Once upon a time and not so long ago the children in Grade 8 in schools across Ontario celebrated the completion of 10 years of formal schooling. The celebration took the form of a “graduation” ceremony followed by a beautiful party that saw boys and girls elegantly dressed, happy and full of anticipation for what awaits them outside the cocoon of elementary school. Some claim that this “rite of passage” is not a true graduation because these students have not achieved anything of academic significance. Excuse Me? Ten years of learning and you dismiss this as not significant? I now dismiss you from further discussion on this topic.
For those who agree that ten years of elementary school experience is the foundation for whatever happens at the secondary and post secondary levels, let’s continue our discussion about Grade 8 “graduation”.

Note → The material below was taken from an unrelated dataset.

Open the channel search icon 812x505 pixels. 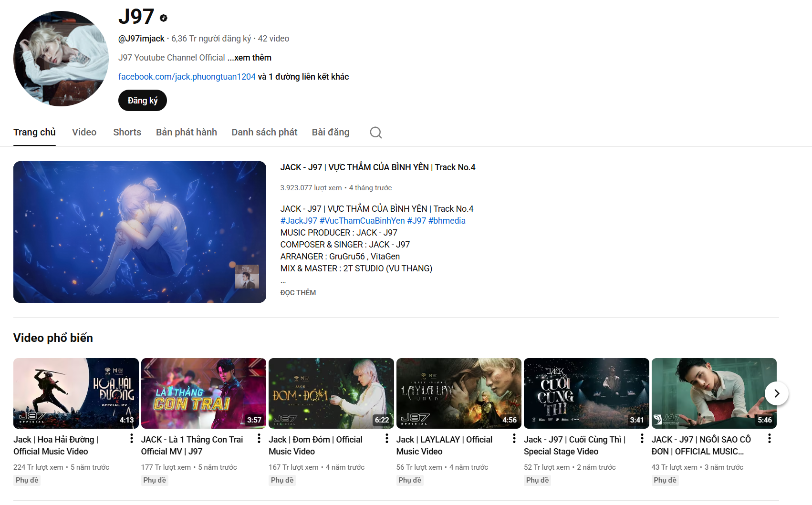375,132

A school in Mississauga, this week, chose to cancel a grade 8 graduation dance because the teachers did not want to be responsible for supervising and cleaning up after the party. This circumstance is sad because it didn’t have to come to this. Why would a time-honoured tradition be sidestepped for such a petty reason? This event is very, very important for students of Grade 8. I don’t disagree with teachers being reluctant to do janitorial work at the end of a very long day. I do part company with teachers who would deny their students this precious, memory-filled milestone, simply because they are “working” above and beyond their expected responsibilities. Of course they are. This is what it’s all about. You were the mentors, the role models, the confidants and the heroes to these kids all year long. Now you are telling them that you don’t want to share in their joy and their triumph at the most important moment in their elementary school years. I would bet that most of you have memories and photos of you and your homeroom teacher together at the party or receiving your graduation certificate; you dressed in your beautiful gown or your rented suit and the teacher looking at you with pride. Awesome right?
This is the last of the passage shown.